Infection prevention and control
The service assessed and managed the risk of infection. The provider had policies and procedures regarding infection prevention and control (IPC) and had systems in place to monitor practice. There were arrangements in place to make sure the environment was cleaned at regular intervals. Staff used personal protective equipment (PPE) appropriately and when required.
We saw no issues with cleanliness or infection control during our visits. The environment was well maintained, and staff supported people to keep their houses and flats clean and tidy. One person told us, “I like to help to make my room safe clean and comfortable. I vacuum, wash up and help clean. This is my choice.”
Medicines optimisation
The provider had made improvements in relation to the safe handling and recording of medicines, and systems and processes were in place for their safe storage and administration. The service made sure that medicines and treatments were safe and met people’s needs, capacities and preferences. They involved people in planning, including when changes happened.

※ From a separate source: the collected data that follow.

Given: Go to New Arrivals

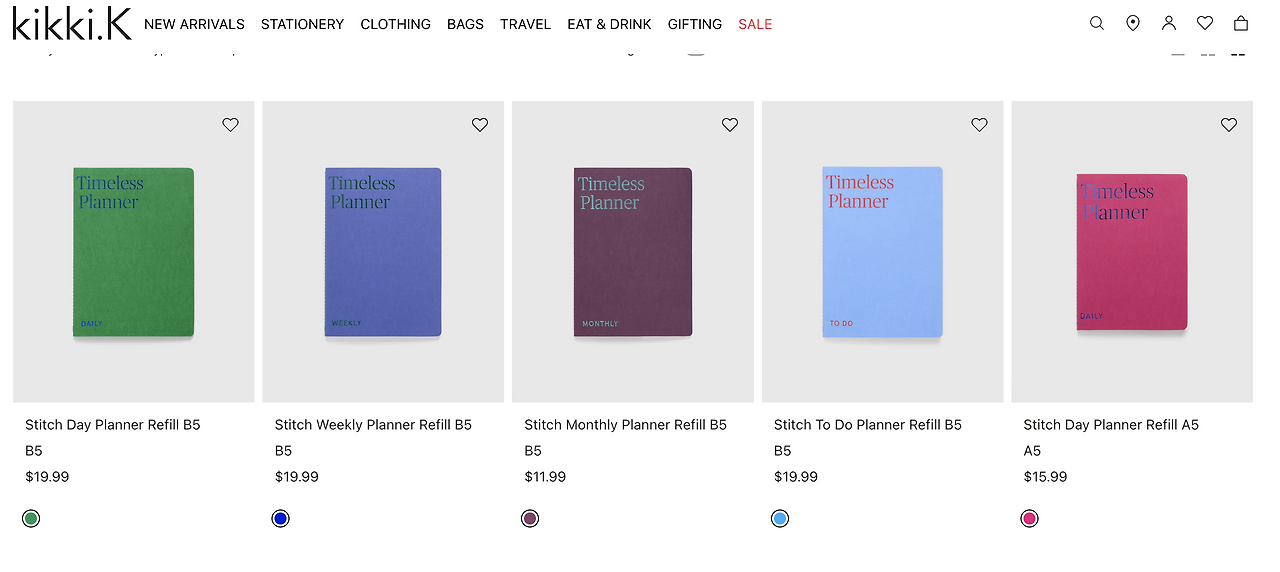Looking at the screenshot, I should [194, 24].
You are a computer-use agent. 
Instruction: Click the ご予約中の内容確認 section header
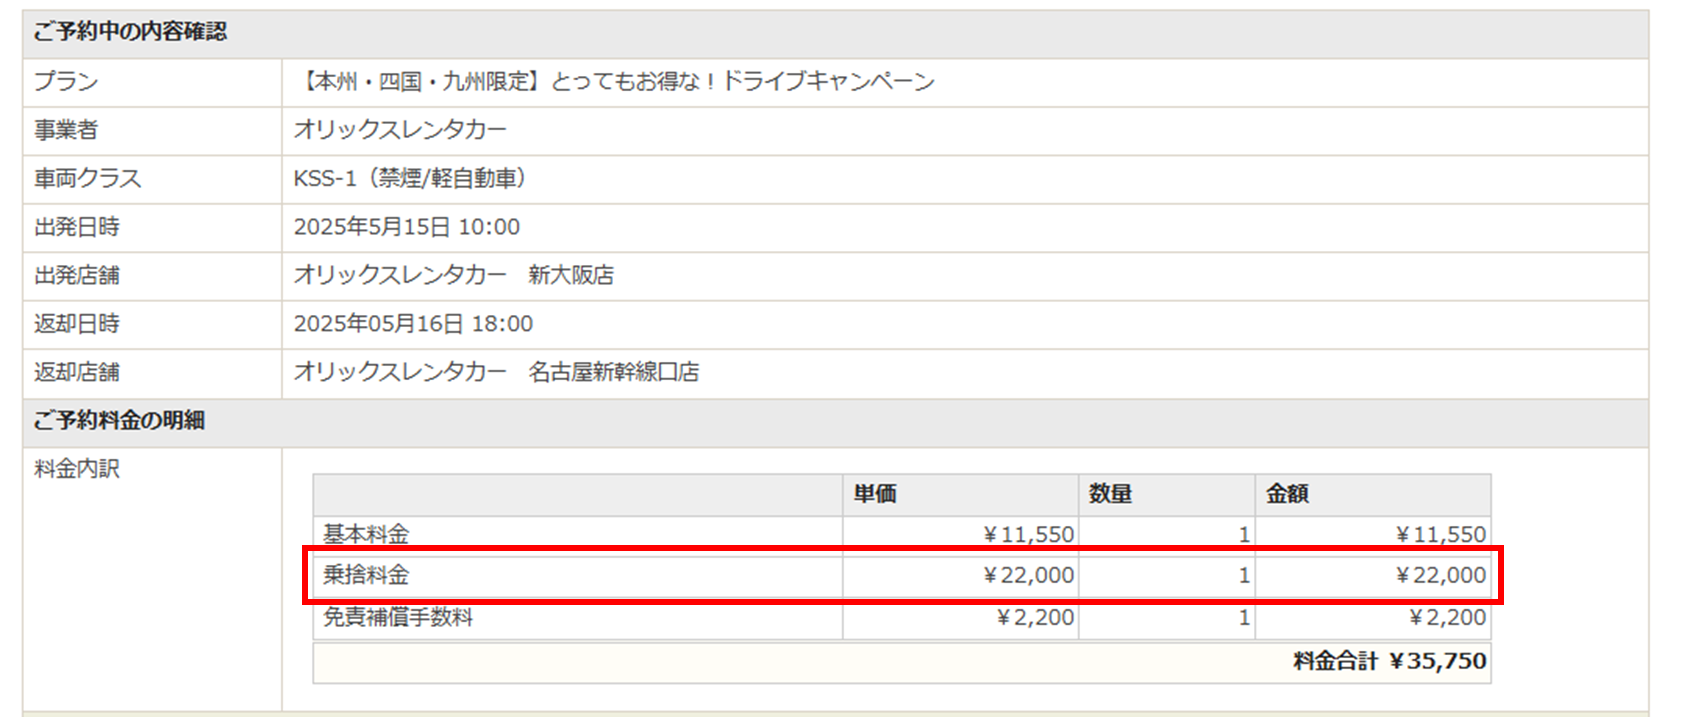(x=130, y=32)
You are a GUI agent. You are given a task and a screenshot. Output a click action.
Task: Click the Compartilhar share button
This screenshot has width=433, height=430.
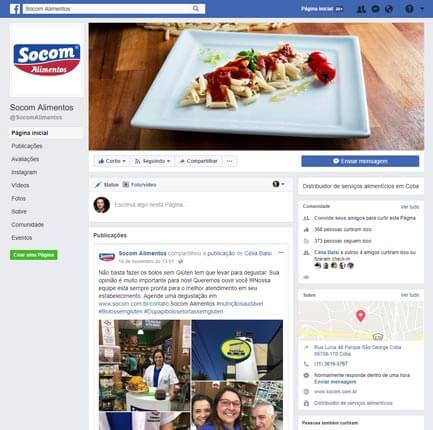pos(198,161)
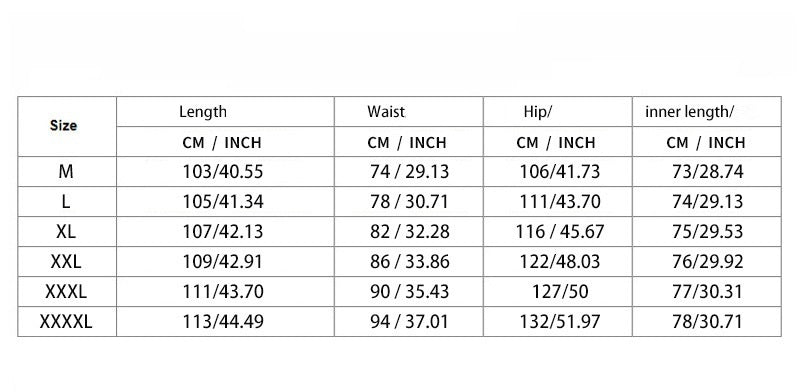Select the M size row label

point(66,172)
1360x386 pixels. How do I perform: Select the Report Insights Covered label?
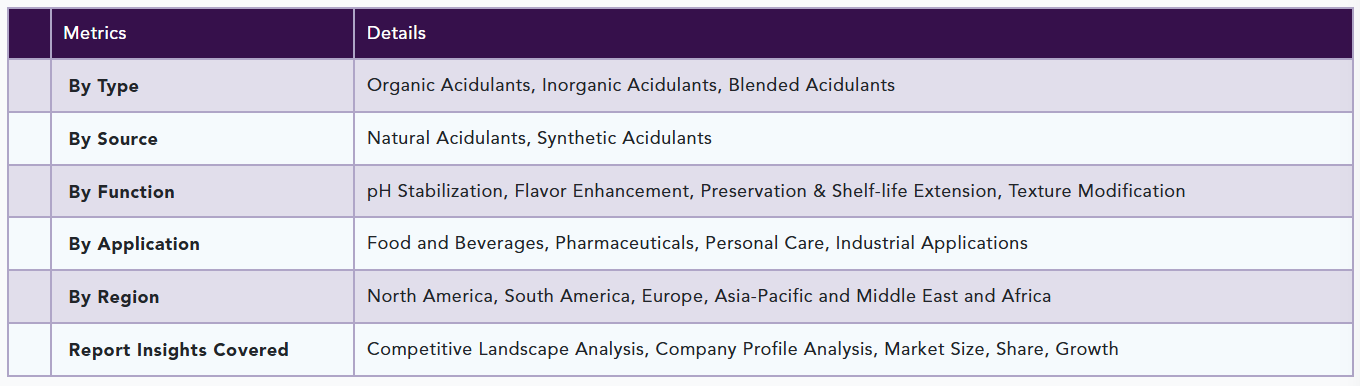pyautogui.click(x=179, y=350)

Staff received training in administering medicines and their practice and competence was assessed. People’s medicines and treatments were safe and met people’s needs, capacities and preferences and there were clear processes in place for the use of emergency medicines, such as epilepsy rescue medicines. People were happy with the support they received. One person said, “Yes. Staff have always got my medication. My medication goes wherever I go.” Another person told us, “ I get help to take my medicines and If I am ill staff help me.”
The provider understood and implemented the principles of STOMP (stopping over-medication of people with a learning disability, autism or both) and made sure people's medicines were reviewed by prescribers in line with these principles.